A few days ago, I got a threatening email from my credit company. I was compelled to pay my pending balance in the soonest possible time. I didn’t feel threatened. I felt insulted and disrespected. Prior to the email, I was aware of my inability to settle my account balance. I overlooked the due date and admitted that it was an honest mistake on my end. I even called up the company to relate my case. I requested that the late payment fee be waived, since I already paid my balance upon realizing my mistake. I was instructed to wait a few more days because my payment hasn’t been posted. So I thought everything is doing well. But with the arrival of the threatening email, I felt the other party disregarding our previous conversation. For the company, this may sound as another case of miscommunication or system error. But for customers like me, the impact is nothing but an unpleasant experience.
The case has been resolved now. If there’s anything good that this inconvenience brought me, it’s the awakening about my financial independence. One morning, I woke up bothered with all the bills to pay. I have to do something. Then again it dawned on me, how? My earnings from my day job will never be enough. The freelance works has to do it. Sometimes, I wish that I’l just win the lottery. It will resolve everything and I can start a new life again. The probability that will happen is 0.0000000000001 %. Hahaha I have to pay for everything the hardest and painful way.
A month ago, I watched this film starred by Vilma Santos and Angel Locsin. Me and my friend burst out laughing when Vilma Santos reminded Angel Locsin about financial independence. Vilma emphasized at the age of 30, one should be debt free and on the path of building wealth. Sure enough, I died. How I wish some Vilma Santos will come to my life and handle my financial struggles.

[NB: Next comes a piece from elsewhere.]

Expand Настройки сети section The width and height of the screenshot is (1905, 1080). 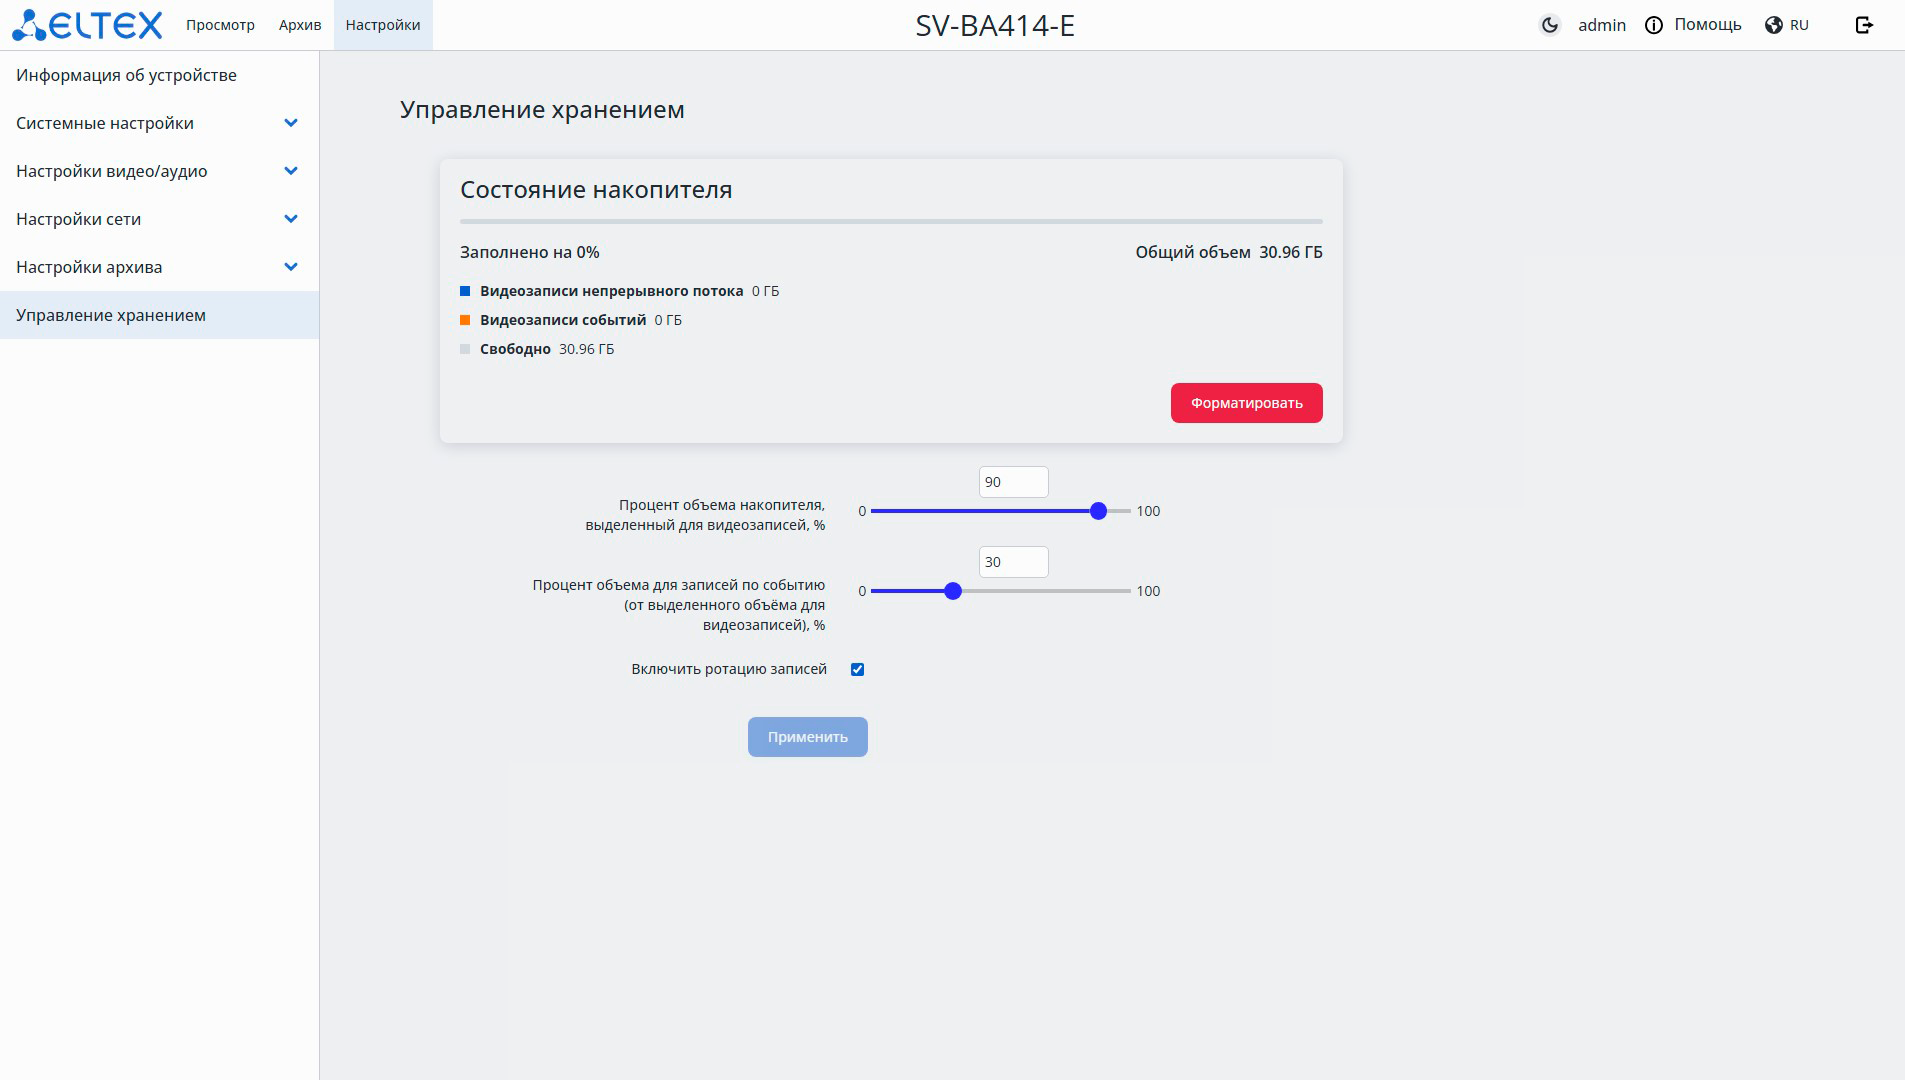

Back before the past year ended, I became an active jobseeker. I finally got an interview to one of my dream companies. On the way for the entrance examination, I was thinking of my separation pay. Should I get hired to my dream company, I can start a new life. I can use my separation pay to settle the credit card bills. I have a new job. My self-esteem will be back. Everything will be fine again. I got so ambitious. I didn’t pass the employment examination. I’m still on the same company.
The rare times I join meetings and social gatherings, I always feel belittled. These people around me, I keep wondering about their financial state. I have this feeling that I’m the most financially messed up person in the place. I admit, I sometimes feel that this financial struggle is robbing me off my self-esteem.
Life may not be good for me … financially. I’m messed up. And while I’m still trying to work things out, I still have one thing to thank for. #Family It’s Sunday night and I treated everyone for pizza delivery. We love Yellow Cab’s Dear Darla pizza and spicy chicken wings. I feel more than enough when I see my family enjoying the simplest things I can afford.